The records:
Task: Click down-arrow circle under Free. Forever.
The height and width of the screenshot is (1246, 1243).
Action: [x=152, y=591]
--
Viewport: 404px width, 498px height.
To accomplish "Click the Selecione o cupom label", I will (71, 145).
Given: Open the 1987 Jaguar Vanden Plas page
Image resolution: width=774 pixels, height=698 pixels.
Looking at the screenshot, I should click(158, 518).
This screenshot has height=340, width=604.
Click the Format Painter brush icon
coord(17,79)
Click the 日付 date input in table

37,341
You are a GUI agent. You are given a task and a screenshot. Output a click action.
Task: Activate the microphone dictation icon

Task objective: Above this task is a listing. Restate, word for word and with nothing added, the lines from the one with "Given: Open the 1987 Jaguar Vanden Plas page" through the one with "Task: Activate the microphone dictation icon".

Written answer:
Given: Open the 1987 Jaguar Vanden Plas page
Image resolution: width=774 pixels, height=698 pixels.
Looking at the screenshot, I should click(158, 518).
This screenshot has height=340, width=604.
Click the Format Painter brush icon
coord(17,79)
Click the 日付 date input in table

37,341
You are a GUI agent. You are given a task and a screenshot. Output a click action.
Task: Activate the microphone dictation icon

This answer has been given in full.